■ **Requirements**:
(A) Summarize the forum thread about the Clock app force closing in two sentences.
(B) Pick up the forum thread about the Clock app force closing after its last post and extend it.

■ **Extract provided**:
☆ ☆ ☆ ☆ ☆ ☆ ☆

Clock force closes when I try to add an alarm. Yes, I removed old clock first , then flashed and wiped cache. Anyone else run into this?
On AOKP M1


----------



## nunyazz (Jun 6, 2011)

BootAnimator said:


> Clock force closes when I try to add an alarm. Yes, I removed old clock first , then flashed and wiped cache. Anyone else run into this?
> On AOKP M1


Nope, works fine for me. I didn't remove or anything, just flashed on top of old version.


----------



## jmart518 (Dec 31, 2011)

BootAnimator said:


> Clock force closes when I try to add an alarm. Yes, I removed old clock first , then flashed and wiped cache. Anyone else run into this?
> On AOKP M1


Go into settings/apps "all" and clear data for Clock, may need to reboot after.

PS: You will know it is working correctly when you first go into alarms and see the two default alarms already populating the list


----------



## bobbychong (Jan 21, 2012)

Pinch to zoom seems to not be working for me..anyone having this problem?


----------



## winner00 (Jun 6, 2011)

bobbychong said:


> Pinch to zoom seems to not be working for me..anyone having this problem?


You have to enable it in general settings in gmail.


----------



## nunyazz (Jun 6, 2011)

bobbychong said:


> Enable pinch to zoom in settings.


----------



## bobbychong (Jan 21, 2012)

ahhahaha found it thanks


----------



## BootAnimator (Jun 10, 2011)

jmart518 said:


> Go into settings/apps "all" and clear data for Clock, may need to reboot after.
> 
> PS: You will know it is working correctly when you first go into alarms and see the two default alarms already populating the list


Genius! Thank you. I feel like a n00b for not thinking to do this first!


----------



## samthe2can (May 7, 2012)

The suggestions on the keyboard aren't working for me, looks like its sized wrong or something


----------



## juniorsgv (Jul 11, 2012)

ya clock isn't isn't working =/
tried like other person. just flashed over.

☆ ☆ ☆ ☆ ☆ ☆ ☆

■ **Information supplied**:

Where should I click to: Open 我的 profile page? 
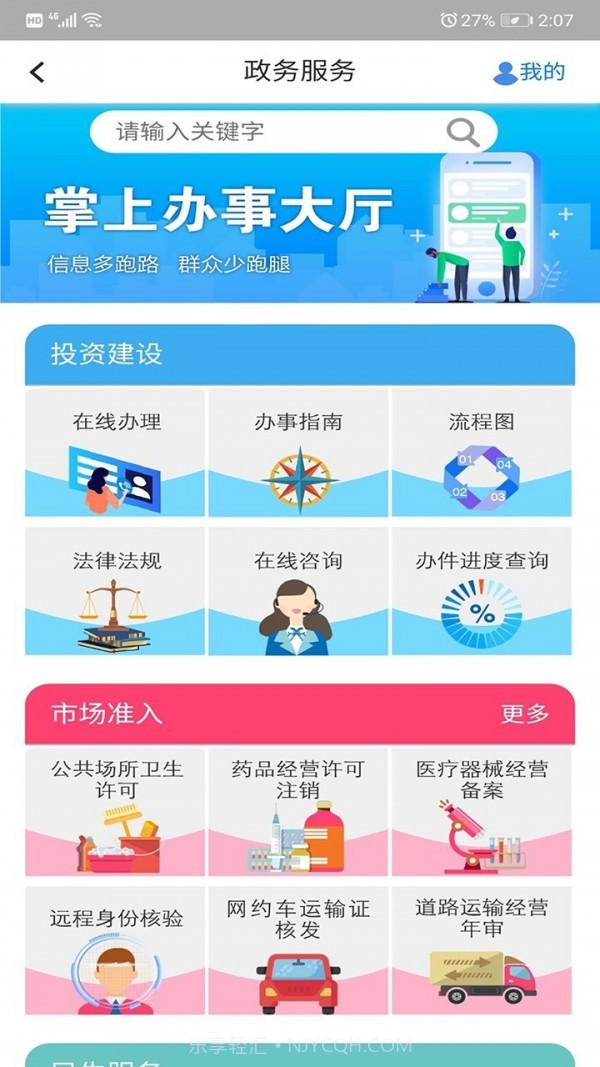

☆ ☆ ☆ ☆ ☆ ☆ ☆

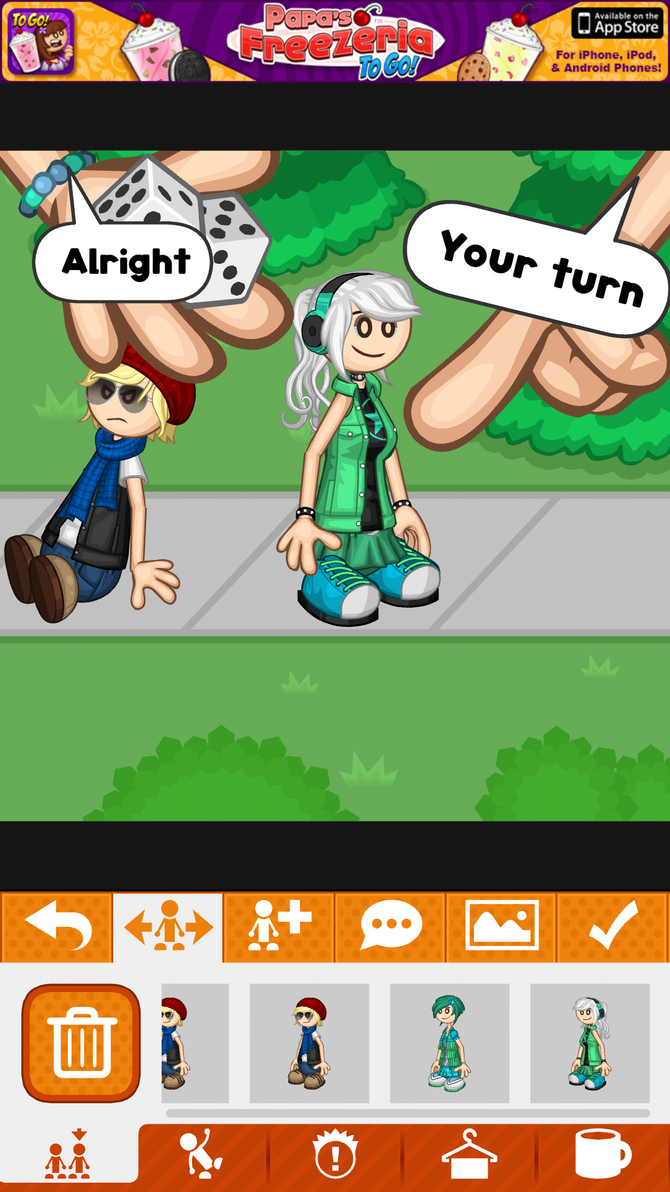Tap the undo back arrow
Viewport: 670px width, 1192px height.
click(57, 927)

☆ ☆ ☆ ☆ ☆ ☆ ☆

■ **Answers for the tasks**:
(A) On AOKP M1, Clock force closed when adding an alarm, and the fix that worked was clearing Clock's data under settings/apps "all," possibly followed by a reboot. Other posters raised pinch to zoom not working, which was solved by enabling it in Gmail's general settings, and keyboard suggestions that looked sized wrong.

(B)
no what do i do. just force closes. tried the clear in settings, reboot. same error.


----------



## Neejay (Jun 27, 2011)

Yep, Clock isn't working for me. I've also tried clearing settings + rebooting and I also disabled/enabled the built-in clock (CM10) to see if it made a difference and it didn't.

EDIT: I meant clock works, but I can't create alarms.


----------



## BootAnimator (Jun 10, 2011)

juniorsgv said:


> Yep, Clock isn't working for me. I've also tried clearing settings + rebooting and I also disabled/enabled the built-in clock (CM10) to see if it made a difference and it didn't.
> 
> EDIT: I meant clock works, but I can't create alarms.


You have to delete/rename the old clock. Apk names are different than the ones in Gapps. Flashing over won't do that.


----------



## joshuauy (Jun 30, 2011)

Is the HDR feature in the camera showing up for anyone?

Sent from my Galaxy Nexus using RootzWiki


----------



## Howie Dub (Dec 30, 2011)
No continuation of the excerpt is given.